===== SOURCE PASSAGE

The technical details of the quote are correct, but FWIW I'm no longer working on the GHC bootstrap. It's fun for a while but the lack of interest in the Haskell community and the general high level of ridicule and hostility from the rest of the software world towards all things GNU / free software / bootstrapping have kinda turned me off the whole computer thing.


That's unfortunate to hear, I'm sorry you've had to deal with that :(


I've built up to GHC 6 (I've stopped after reaching 6) from GHC 4. GHC 4 does use some generated C files, so it's not a pure bootstrap, but it's still much better than taking a binary of GHC 6 or later.

(I'm the author of the 2017 blog post. I had planned a follow-up but since I didn't have much to show I scrapped it.)


Is this committed to Guix and/or otherwise available somewhere?



CUDA is available in the guix-science-nonfree channel. https://hpc.guix.info/channels/non-free/


I use a Samsung S4 mini with it. There are unofficial builds for it, but it's not the most pleasant experience.

==========
===== ENTRIES

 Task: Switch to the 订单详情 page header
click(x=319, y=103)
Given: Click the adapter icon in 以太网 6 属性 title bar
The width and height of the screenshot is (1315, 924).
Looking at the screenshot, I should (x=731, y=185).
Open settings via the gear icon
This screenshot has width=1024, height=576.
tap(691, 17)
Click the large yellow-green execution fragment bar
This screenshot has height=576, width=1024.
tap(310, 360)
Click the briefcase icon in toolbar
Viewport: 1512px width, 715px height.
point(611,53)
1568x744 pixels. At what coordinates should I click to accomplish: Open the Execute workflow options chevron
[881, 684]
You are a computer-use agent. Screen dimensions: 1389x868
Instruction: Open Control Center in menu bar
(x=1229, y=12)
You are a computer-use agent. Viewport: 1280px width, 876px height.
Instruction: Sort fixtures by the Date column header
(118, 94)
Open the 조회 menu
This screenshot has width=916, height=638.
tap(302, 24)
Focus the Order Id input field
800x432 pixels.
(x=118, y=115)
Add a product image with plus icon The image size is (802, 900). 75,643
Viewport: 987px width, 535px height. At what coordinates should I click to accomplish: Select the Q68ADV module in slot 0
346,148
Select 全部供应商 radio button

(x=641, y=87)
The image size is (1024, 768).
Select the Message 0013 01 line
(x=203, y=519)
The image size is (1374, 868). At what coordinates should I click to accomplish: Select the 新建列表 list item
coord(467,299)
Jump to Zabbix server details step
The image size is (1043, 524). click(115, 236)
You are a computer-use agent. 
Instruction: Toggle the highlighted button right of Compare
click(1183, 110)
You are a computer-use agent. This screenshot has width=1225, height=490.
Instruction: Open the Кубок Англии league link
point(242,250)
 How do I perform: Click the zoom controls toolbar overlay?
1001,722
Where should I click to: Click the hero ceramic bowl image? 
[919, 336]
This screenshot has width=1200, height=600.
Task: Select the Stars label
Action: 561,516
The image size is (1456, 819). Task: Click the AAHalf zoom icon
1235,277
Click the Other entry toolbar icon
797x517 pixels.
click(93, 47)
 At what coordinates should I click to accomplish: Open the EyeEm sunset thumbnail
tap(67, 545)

==========

◆ **EXERCISE INSTRUCTIONS**:
**1.** In the comment thread about bootstrapping GHC, which GHC version did the commenter start from when building up to GHC 6?
**2.** For each statement, answer yes or no to say whether it agrees with the comment thread about bootstrapping GHC, and quote the words of the thread that decide it. (a) The commenter stopped after reaching GHC 6. (b) GHC 4 uses no generated C files. (c) CUDA can be found in the guix-science-nonfree channel.
**3.** Carry on the comment thread about bootstrapping GHC, starting right after its final comment.

◆ **EXERCISE RESULTS**:
**1.** GHC 4.

**2.**
(a) Yes: "I've stopped after reaching 6"
(b) No: "GHC 4 does use some generated C files"
(c) Yes: "CUDA is available in the guix-science-nonfree channel."

**3.**
> quite hostile to any implementation on non-Linux platforms

Guix has a usable Hurd implementation, which is a "non-Linux platform".


Funny you should mention that. I've been trying to use it for a while, but the link on the Guix website to get a Hurd-based VM image is broken and I haven't been able to generate it myself.


On any Guix System you can use the childhurd service or generate a disk image. More details here: https://guix.gnu.org/en/blog/2020/childhurds-and-substitutes...


Forking code is easy. Forking a community is not and you end up with lots of duplicated work to the detriment of both groups.


Not hostile. We just can't do it. There is no free toolchain for Mac. So we'd have to arbitrarily cut the trust graph and graft it on top of a huge blob of a proprietary toolchain and set of system libraries. That's like building a completely new distribution. Since I'm not using macos and have no interest in committing my own money to keep paying for freedom restricting software to provide a service that would earn the label "supported" there's no way I'm going to make that effort.


That's really more of a "won't", than a "can't".

Sure, it would be impure, and not top-to-bottom reproducible, and you don't personally have to do it. But it's a choice to avoid a compromise, not an impossibility precluded by the laws of math or anything.

Regardless, I no longer really sympathize with Free software's concept of a "freedom" that results in either (1) obscure purity, or (2) benefits large corporations at the expense of the rest of us.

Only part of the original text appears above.